L’avocat au barreau de Marseille, Rafik Chekkat, a dénoncé samedi des atteintes aux libertés des musulmans, critiquant l’usage d’”expressions confuses” par les autorités.
“Déjà que le terme ‘frériste’ est vaseux, la formule ‘mouvance frériste’ est le comble de l’abstraction”, a écrit Me Chekkat dans un message publié sur la plateforme sociale X, en réaction à l’interdiction de l’ouverture d’une classe de primaire au sein du groupe scolaire musulman Averroès par le préfet du Nord. L’avocat a également qualifié la situation de “consternante”.
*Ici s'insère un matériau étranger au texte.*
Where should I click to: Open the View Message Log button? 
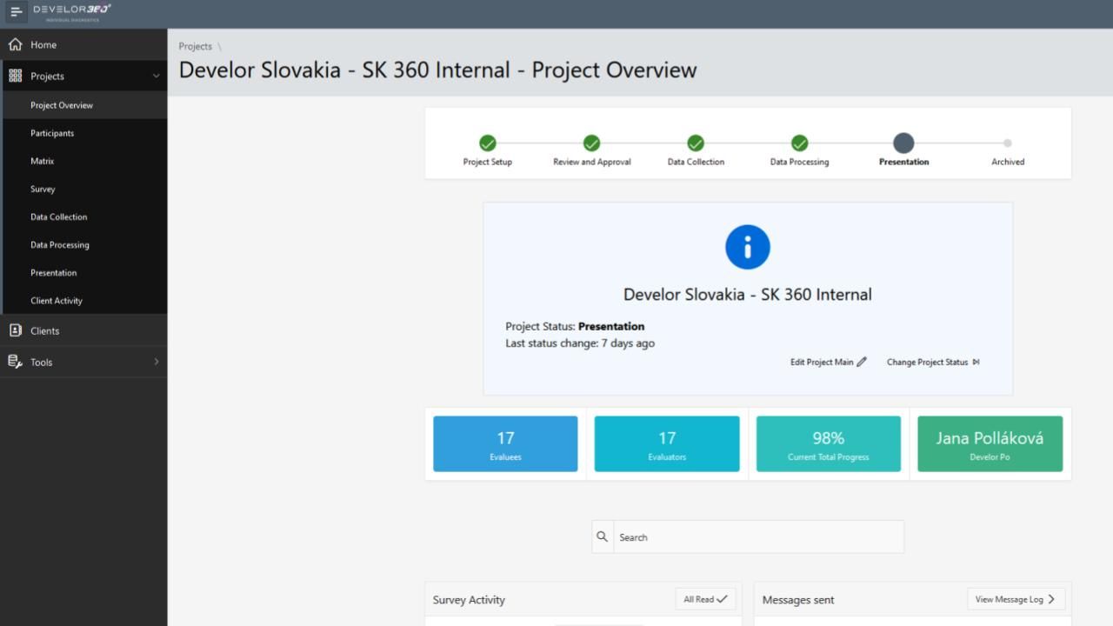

Cette réaction fait suite à une information révélée par le média d’enquête en ligne Mediacités. Celui-ci indique s’être procuré un courrier daté du 22 janvier 2026 dans lequel le représentant de l’État s’oppose à l’ouverture d’une classe de cours préparatoire (CP) à la rentrée prochaine dans une annexe de l’établissement privé musulman de Lille-Sud.
Selon le média, la décision serait motivée par des liens supposés avec “la mouvance frériste”. Mediacités rappelle que l’établissement, ouvert en 2003, est présenté comme le “plus inspecté de France” et qu’il demeure “dans le viseur de l’État” depuis plus d’une décennie.
“Les préfets changent mais l’hostilité à l’égard du groupe scolaire musulman Averroès, elle, demeure”, écrit encore le journal, qui souligne que le préfet des Hauts-de-France, Bertrand Gaume, en poste depuis février 2024, s’inscrirait dans la continuité de son prédécesseur Georges-François Leclerc, aujourd’hui directeur de cabinet du président Emmanuel Macron.